Legal Group Sets AI Guidelines
The New York State Bar Association’s report is designed to respond to ethics and privacy concerns stoked by tools like ChatGPT.
The New York State Bar Association has released guidelines to its members on the use of generative AI with a goal of addressing privacy breaches, ethical missteps, and “hallucinated” case briefs.
The NYSBA’s report [PDF], published earlier this month, is the product of a months-long process developed by a dedicated Task Force on Artificial Intelligence, one of the first acts taken by president Richard Lewis. “We pick issues [for task forces] because they’re the issues that are in our face right now,” he said. “And you can’t find anything that’s more in-your-face than AI—it’s a subject that is on everyone’s mind.”
The task force is also responding to some recent high-profile embarrassments in the legal profession, including an incident last year where two New York lawyers were sanctioned by a federal judge for using generative-AI tool ChatGPT to create a legal brief that included fake case citations. The report includes a discussion of that particular case and the way AI tools and large language models can “hallucinate” content.
“That was one of the things that hit us squarely in the face,” Lewis said. “What transpired in that particular case is that the attorneys, for whatever reason, did not check their work…. It’s a reminder that AI is not a partner. It’s not a lawyer. While it may be able to think in search terms, it’s not something you can totally depend upon. You still have to be involved.”
To address the range of concerns facing the profession, Lewis, NYSBA staff, and the task force chair, Vivian Wesson, brought a diverse range of experiences to the group.
“We wanted it to be representative of our membership,” Lewis said. “We have people who are in Manhattan and people in upstate New York, and they’re affected similarly in some ways and differently in others….We also wanted to bring in academia because law-school professors are the people who are going to be teaching the next generation of lawyers.”
Among the task force’s recommendations are guidance on protection of private client data to protect attorney-client privilege and requirements that attorneys tell clients when and how AI tools are used.
“A lot of the time the information accumulated by lawyers is confidential, and we don’t want that to somehow become put into the general vocabulary,” he said. “That’s a huge concern…. The idea of certain things being fed into your confidential notes being part of the public weal, that that’s just not acceptable.”

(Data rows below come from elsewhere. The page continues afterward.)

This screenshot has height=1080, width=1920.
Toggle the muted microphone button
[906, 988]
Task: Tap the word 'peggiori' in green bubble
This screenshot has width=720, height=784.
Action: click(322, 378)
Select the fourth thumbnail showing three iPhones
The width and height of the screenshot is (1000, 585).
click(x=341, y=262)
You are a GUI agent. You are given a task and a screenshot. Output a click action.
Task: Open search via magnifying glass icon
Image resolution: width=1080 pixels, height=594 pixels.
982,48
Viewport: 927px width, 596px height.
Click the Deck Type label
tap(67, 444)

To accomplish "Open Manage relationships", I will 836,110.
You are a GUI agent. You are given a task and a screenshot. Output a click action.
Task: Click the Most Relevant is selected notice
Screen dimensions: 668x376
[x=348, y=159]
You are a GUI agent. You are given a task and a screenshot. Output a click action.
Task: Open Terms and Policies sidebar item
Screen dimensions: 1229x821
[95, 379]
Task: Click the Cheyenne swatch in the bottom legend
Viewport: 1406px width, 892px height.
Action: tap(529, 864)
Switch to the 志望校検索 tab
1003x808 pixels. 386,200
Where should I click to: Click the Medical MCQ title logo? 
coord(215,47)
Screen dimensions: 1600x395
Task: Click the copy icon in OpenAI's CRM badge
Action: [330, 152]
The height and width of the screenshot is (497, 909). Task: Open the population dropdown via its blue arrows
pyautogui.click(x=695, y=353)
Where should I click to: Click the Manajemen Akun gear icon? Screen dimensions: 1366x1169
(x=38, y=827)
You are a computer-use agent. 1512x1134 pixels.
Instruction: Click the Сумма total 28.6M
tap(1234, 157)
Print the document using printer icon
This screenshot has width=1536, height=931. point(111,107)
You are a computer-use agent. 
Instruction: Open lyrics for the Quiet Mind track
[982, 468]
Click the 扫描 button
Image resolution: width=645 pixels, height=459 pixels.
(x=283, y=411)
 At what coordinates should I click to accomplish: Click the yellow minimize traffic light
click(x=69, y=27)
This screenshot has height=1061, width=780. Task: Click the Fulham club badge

Since the publication of the task force’s report, Lewis and other NYSBA representatives have spoken with members of New York’s state legislature as well as the staff of the state’s U.S. congressional delegation to explore the report’s findings. Among the concerns going forward is whether regulation around generative AI needs to be industry-specific or if one-size-fits-all guidelines can be applied.
“It’s a big question: What are we going to do about regulating this situation?” he said. “Elon Musk may have one view, and Jeff Bezos may have another view.”